Аглая кивнула:
– Есть такое. Местные доны до сих пор бесятся, когда крестьяне через их головы в королевский суд обращаются. Мне поначалу это дико было. У нас ведь в Кесталье крепостного права отродясь не водилось, разве что натуральная подать в виде всяких работ строительных и дорожных. И когда правитель Сальваро кортесы собирал, туда выборные приезжали со всей Кестальи, не только дворяне. Часто даже бывало, что какие-нибудь доны из глухих мест вместо себя кого-нибудь из крестьян посылали. И сейчас в совет провинции не по сословию кандидатов выдвигают, а по достоинству, самых уважаемых людей. Ну, мы ведь там все друг другу родня, так что благородство происхождения среди кестальцев – вопрос очень условный. А тут самый распоследний донишка нос задирает так, будто от братьев Фарталлео происходит.
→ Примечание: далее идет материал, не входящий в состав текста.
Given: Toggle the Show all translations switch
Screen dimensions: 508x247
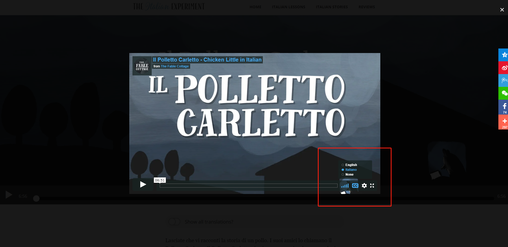Looking at the screenshot, I should (x=174, y=222).
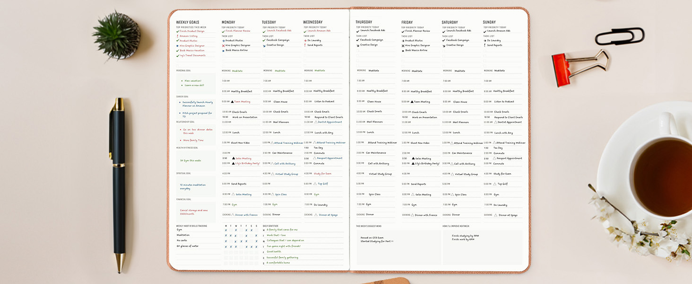Click the 'A family that cares for me' gratitude line
692x284 pixels.
point(282,230)
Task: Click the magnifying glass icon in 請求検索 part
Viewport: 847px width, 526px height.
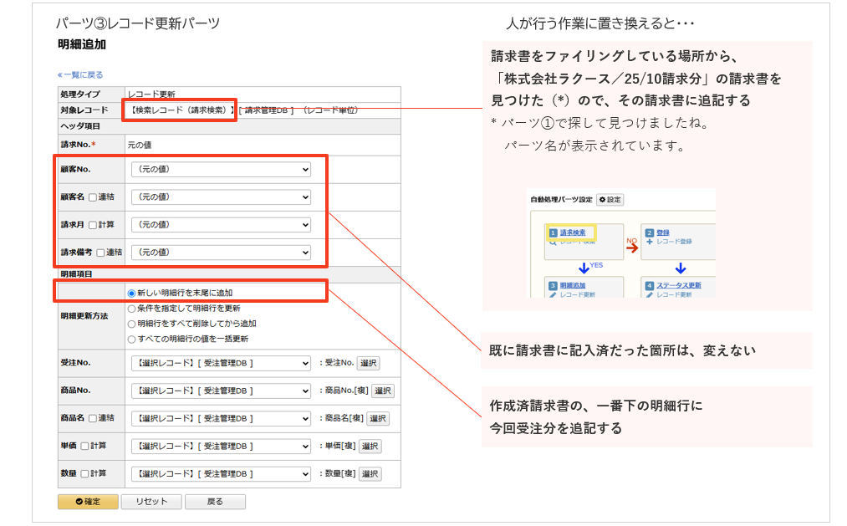Action: (552, 242)
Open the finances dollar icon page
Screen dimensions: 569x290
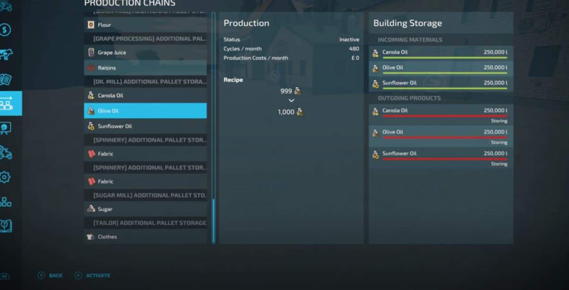(5, 30)
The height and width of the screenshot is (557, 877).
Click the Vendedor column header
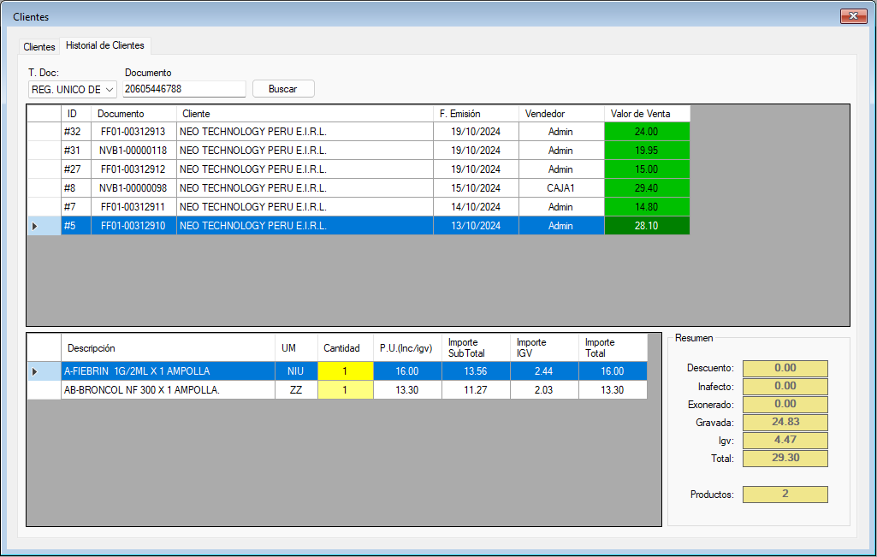pos(545,114)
Джудо заткнул букетик в петлицу кафтана:
– Это я уже понял, насмотрелся. Тут в этом плане даже похуже, чем в Плайясоль. У тех-то хоть основания какие-никакие есть, все-таки от таллийских патрициев прямо род ведут. А эти… тьфу. Вот увидишь, этот дон Креспо – точно такой же напыщенный самовлюбленный засранец.
Аглая только вздохнула, и дальше они шли молча. Молча же вошли в узкую ложбину между холмами.
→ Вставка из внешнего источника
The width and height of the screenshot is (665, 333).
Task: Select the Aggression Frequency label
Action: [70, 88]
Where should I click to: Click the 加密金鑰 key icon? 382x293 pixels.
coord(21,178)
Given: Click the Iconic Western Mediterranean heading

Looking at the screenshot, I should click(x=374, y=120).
Здесь и правда было темно – вдоль узкой, почти незаметной тропы росли, поднимаясь по склонам холмов, местные ели, казавшиеся черными из-за очень темной коры и хвои. К глубокому сумраку прибавлялась влажность – такая, что даже под ногами хлюпало, и сквозь мох кое-где проступала вода. И тишина. Не пели птицы, не шумел ветер в ветках.
– Действительно жуткое место, – Аглая повела плечами. – Ничего не чувствуешь этакого?
Паладин покачал головой:
– Как тебе сказать… Завеса тут странная какая-то. Вроде бы и плотная, а вроде бы всё время в движении. Наверное, оттого простым людям тут и страшно – чуют, а понять, что это, не могут…
Они прошли еще четверть мили. Джудо чем дальше, тем всё более обеспокоенным выглядел, а Аглае стало еще жутче. Она даже по сторонам смотреть опасалась, только шагу прибавила. Паладин тоже ускорил шаг, но, пройдя с сотню футов, вдруг остановился.
– Что такое? – Аглая тронула его за плечо. Дорожка была очень узкой, и они шли друг за другом.
– Не пойму. Странно. Завеса вроде бы плотная, но… похоже, здесь соприкасаются миры, – паладин взял ее за руку. – Кажется, мы вляпались. Смотри.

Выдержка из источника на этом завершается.